* HOW TO COMPLETE THIS TASK *
Compute how many lines in the data below contain "Lobster"; answer only with that number.

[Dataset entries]
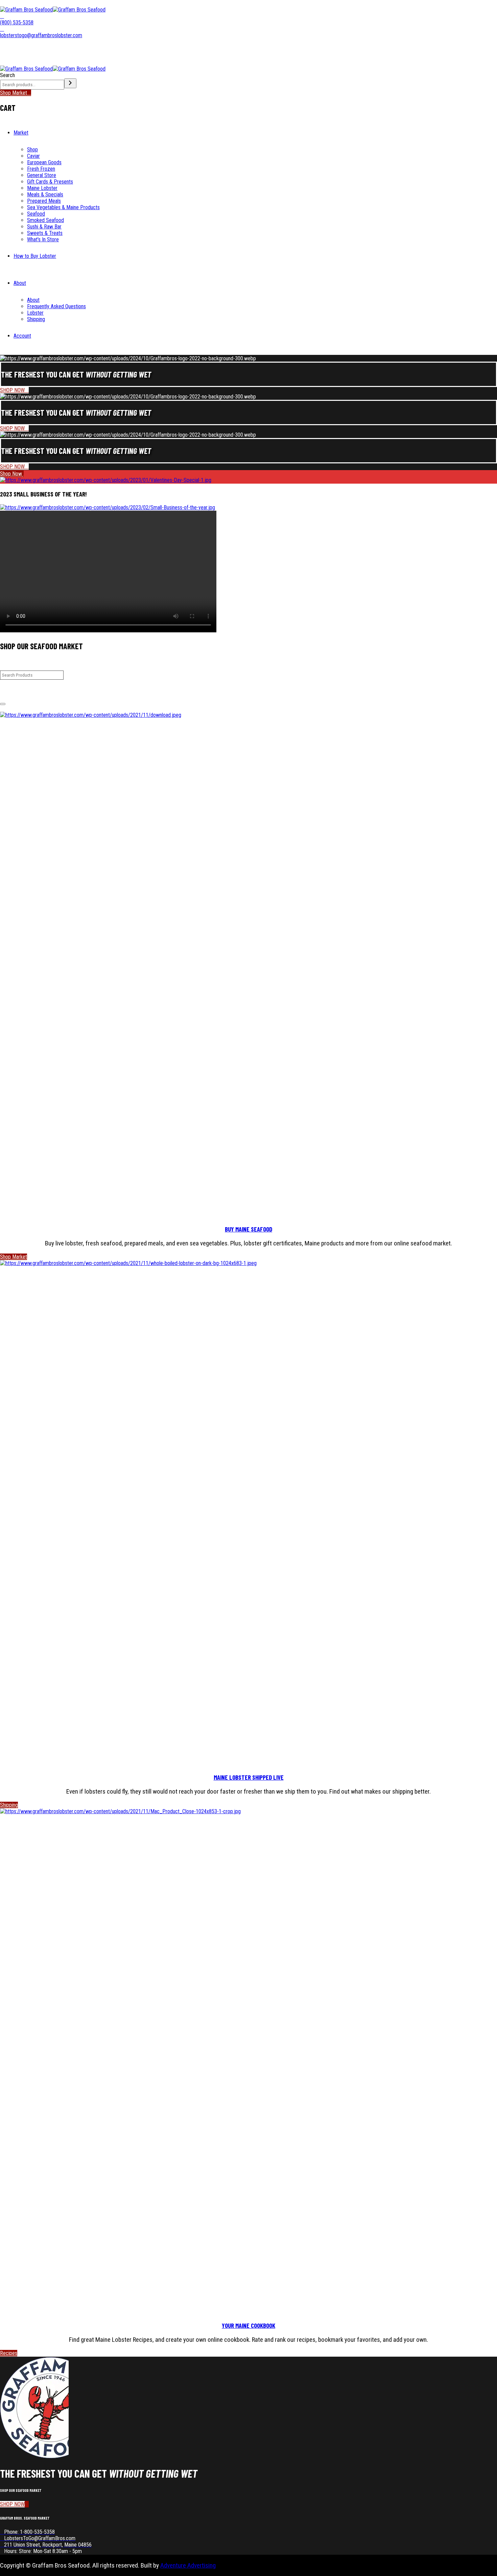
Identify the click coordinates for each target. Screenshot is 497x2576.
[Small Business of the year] (107, 507)
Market (21, 132)
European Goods (44, 162)
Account (22, 336)
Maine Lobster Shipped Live (249, 1777)
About (20, 283)
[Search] (70, 83)
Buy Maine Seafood (248, 1229)
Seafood (36, 214)
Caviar (33, 156)
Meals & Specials (45, 194)
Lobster (35, 313)
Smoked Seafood (45, 220)
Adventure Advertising (188, 2565)
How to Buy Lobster (35, 256)
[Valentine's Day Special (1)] (105, 480)
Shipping (36, 319)
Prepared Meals (44, 201)
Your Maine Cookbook (248, 2325)
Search (7, 75)
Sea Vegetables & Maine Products (63, 207)
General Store (41, 175)
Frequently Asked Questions (56, 306)
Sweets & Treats (45, 233)
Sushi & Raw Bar (44, 226)
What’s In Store (43, 239)
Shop (32, 149)
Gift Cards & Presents (50, 181)
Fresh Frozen (41, 169)
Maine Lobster (42, 188)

* RESPONSE TO THIS EXERCISE *
4